INSTRUCTIONS TO FOLLOW:
From the first line through the one containing "This screenshot has height=366, width=473.", restate the listing word for word, and give no other lines.

________________________________________

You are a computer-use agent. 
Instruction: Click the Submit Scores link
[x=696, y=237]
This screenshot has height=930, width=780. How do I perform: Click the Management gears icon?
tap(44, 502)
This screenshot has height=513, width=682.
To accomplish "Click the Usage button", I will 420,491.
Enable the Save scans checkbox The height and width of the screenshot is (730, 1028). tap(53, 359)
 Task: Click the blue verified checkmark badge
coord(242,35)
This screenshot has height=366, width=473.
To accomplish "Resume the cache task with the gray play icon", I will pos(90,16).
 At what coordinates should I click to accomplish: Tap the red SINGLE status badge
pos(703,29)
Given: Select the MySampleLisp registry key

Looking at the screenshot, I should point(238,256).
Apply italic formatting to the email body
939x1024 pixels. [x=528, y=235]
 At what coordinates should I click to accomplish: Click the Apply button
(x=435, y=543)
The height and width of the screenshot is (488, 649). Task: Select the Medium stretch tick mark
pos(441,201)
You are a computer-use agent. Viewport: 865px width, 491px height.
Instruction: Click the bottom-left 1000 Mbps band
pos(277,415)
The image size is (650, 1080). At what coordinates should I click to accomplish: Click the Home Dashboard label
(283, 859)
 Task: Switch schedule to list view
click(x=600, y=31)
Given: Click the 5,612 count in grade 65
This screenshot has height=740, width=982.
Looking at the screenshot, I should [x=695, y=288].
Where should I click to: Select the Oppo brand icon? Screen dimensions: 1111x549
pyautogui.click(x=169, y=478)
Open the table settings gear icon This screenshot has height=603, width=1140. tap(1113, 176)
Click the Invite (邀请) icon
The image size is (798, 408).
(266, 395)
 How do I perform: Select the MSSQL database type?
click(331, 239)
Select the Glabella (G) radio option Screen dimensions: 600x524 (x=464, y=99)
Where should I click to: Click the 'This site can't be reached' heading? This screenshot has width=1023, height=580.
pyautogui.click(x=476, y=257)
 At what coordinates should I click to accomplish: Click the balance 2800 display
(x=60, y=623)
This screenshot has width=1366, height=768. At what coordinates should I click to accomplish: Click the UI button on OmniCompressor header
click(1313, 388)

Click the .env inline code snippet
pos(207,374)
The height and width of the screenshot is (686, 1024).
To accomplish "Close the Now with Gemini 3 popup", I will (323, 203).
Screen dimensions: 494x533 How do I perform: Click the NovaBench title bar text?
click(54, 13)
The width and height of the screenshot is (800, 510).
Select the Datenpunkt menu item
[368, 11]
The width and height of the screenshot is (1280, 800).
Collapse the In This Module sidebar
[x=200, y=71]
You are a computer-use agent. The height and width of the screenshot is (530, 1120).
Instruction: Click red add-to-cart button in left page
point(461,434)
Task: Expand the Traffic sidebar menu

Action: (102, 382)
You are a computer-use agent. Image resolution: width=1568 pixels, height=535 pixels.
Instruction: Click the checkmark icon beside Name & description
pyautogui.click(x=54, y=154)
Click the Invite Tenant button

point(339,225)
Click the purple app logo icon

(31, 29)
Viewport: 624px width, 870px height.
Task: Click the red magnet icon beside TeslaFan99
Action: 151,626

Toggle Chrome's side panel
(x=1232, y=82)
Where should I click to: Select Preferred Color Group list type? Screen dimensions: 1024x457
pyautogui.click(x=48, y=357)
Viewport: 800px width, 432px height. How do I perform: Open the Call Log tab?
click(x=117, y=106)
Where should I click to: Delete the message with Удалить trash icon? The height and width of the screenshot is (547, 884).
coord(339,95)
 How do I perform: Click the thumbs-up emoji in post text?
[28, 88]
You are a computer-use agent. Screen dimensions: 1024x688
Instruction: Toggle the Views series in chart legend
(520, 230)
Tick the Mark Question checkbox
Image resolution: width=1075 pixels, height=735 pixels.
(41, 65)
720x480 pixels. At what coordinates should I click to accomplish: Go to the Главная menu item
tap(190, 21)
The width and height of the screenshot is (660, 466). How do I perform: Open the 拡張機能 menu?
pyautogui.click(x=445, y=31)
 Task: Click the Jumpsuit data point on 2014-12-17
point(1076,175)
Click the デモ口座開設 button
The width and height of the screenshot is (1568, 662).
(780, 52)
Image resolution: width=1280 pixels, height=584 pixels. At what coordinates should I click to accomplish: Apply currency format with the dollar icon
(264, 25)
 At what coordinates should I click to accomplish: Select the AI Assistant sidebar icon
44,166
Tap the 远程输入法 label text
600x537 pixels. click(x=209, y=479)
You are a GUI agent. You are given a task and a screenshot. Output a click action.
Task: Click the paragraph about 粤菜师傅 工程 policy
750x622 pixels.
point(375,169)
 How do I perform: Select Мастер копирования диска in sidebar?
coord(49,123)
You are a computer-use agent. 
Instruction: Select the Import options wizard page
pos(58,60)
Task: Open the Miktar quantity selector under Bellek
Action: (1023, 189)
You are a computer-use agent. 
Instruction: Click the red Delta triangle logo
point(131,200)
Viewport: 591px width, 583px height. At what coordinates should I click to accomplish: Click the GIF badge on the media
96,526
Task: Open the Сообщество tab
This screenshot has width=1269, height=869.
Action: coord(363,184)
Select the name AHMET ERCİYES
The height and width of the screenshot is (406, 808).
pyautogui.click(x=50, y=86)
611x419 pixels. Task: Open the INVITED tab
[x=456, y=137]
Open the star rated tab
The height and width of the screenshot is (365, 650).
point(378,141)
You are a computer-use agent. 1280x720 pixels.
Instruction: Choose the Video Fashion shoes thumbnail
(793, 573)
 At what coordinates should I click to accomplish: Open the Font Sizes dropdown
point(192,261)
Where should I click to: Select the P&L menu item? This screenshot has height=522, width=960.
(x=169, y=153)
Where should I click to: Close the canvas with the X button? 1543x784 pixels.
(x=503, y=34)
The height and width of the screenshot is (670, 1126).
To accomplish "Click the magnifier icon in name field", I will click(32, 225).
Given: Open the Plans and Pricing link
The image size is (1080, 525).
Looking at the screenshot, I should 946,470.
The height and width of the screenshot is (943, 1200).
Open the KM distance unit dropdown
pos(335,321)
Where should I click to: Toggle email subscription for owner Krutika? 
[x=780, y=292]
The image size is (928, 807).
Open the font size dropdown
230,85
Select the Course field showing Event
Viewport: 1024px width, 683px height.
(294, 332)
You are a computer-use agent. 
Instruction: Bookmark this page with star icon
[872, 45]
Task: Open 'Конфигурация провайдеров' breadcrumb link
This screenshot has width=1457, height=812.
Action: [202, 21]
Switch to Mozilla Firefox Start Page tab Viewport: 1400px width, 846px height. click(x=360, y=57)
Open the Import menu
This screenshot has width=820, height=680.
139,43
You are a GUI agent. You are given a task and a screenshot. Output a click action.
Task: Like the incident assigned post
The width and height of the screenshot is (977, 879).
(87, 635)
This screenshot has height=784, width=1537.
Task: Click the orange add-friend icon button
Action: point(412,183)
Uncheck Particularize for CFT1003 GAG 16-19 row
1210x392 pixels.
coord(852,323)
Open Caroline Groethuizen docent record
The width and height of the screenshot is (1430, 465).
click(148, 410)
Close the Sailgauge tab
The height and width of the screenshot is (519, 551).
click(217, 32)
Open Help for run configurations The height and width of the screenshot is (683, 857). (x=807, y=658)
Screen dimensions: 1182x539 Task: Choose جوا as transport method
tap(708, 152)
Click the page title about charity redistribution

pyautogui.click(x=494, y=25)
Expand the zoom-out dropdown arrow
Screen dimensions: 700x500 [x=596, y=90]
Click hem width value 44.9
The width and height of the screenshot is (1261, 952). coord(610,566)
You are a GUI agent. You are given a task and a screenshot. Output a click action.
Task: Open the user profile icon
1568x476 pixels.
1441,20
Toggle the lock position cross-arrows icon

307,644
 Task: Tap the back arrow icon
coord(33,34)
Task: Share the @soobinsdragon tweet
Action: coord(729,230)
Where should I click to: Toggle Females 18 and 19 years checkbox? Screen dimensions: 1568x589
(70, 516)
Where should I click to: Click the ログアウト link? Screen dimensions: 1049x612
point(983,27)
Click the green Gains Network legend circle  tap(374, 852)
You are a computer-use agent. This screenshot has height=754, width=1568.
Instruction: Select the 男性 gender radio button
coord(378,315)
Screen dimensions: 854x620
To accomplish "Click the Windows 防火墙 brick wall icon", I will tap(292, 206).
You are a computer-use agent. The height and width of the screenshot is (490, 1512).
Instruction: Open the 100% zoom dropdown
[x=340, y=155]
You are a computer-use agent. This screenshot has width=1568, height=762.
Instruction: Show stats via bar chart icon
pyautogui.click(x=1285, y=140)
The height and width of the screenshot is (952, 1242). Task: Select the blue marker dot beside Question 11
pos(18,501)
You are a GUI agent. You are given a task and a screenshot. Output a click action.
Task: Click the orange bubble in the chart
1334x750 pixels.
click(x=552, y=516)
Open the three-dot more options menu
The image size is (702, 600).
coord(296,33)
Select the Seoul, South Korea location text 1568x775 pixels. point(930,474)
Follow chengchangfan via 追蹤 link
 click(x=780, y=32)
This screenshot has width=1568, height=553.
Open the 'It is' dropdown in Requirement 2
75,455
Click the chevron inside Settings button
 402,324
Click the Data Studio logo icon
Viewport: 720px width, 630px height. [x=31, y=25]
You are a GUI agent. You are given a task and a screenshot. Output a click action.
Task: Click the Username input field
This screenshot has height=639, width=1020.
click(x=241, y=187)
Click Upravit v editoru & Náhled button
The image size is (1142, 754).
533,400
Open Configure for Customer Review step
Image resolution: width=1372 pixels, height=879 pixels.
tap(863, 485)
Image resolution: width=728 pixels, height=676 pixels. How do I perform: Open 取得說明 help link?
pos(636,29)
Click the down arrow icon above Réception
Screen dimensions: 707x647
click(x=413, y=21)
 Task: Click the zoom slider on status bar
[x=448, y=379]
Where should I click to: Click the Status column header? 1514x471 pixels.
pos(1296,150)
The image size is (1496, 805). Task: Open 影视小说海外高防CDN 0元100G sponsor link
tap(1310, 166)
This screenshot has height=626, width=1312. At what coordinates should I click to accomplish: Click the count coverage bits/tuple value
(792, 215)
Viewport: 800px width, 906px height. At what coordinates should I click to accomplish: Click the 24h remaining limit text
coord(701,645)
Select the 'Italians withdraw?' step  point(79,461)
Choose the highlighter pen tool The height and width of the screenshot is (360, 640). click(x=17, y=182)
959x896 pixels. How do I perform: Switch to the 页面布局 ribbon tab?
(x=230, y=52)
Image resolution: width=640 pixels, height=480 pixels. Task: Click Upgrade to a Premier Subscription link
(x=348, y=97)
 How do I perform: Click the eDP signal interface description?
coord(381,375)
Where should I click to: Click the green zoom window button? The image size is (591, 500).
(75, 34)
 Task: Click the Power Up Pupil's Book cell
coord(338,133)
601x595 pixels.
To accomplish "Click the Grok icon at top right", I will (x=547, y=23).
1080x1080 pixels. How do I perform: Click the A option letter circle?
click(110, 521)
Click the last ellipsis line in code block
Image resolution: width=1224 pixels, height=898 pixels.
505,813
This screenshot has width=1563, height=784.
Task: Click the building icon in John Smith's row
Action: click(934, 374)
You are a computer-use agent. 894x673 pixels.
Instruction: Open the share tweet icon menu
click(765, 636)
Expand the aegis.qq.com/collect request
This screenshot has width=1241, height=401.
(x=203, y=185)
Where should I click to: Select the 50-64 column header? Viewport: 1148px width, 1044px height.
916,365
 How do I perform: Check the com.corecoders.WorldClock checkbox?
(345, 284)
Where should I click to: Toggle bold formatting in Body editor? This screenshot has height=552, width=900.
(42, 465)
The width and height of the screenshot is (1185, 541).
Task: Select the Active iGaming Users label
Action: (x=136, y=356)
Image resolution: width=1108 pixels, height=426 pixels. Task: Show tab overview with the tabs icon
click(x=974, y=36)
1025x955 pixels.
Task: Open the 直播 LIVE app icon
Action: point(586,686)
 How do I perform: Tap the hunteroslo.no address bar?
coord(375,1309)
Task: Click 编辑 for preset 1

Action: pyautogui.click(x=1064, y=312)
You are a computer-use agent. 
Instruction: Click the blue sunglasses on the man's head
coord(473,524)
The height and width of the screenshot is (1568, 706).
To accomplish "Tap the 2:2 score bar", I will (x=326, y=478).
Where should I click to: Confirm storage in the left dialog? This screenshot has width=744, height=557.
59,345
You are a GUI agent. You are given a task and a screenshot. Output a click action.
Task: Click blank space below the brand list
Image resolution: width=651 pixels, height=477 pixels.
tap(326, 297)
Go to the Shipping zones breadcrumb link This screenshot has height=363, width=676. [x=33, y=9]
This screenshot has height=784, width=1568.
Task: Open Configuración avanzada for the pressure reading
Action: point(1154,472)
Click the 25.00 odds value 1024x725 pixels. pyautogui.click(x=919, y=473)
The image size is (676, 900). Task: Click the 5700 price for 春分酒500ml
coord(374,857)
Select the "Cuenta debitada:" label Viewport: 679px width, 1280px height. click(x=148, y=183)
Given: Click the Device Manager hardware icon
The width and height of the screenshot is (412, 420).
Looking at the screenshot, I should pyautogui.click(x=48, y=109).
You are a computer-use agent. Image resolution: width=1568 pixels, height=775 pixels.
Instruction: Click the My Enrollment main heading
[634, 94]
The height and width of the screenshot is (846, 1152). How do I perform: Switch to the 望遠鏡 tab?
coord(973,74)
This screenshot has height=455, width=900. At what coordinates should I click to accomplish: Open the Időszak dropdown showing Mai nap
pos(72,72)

________________________________________

OUTPUT FOR THIS TASK:
You are a computer-use agent. 
Instruction: Click the Submit Scores link
[x=696, y=237]
This screenshot has height=930, width=780. How do I perform: Click the Management gears icon?
tap(44, 502)
This screenshot has height=513, width=682.
To accomplish "Click the Usage button", I will 420,491.
Enable the Save scans checkbox The height and width of the screenshot is (730, 1028). tap(53, 359)
 Task: Click the blue verified checkmark badge
coord(242,35)
This screenshot has height=366, width=473.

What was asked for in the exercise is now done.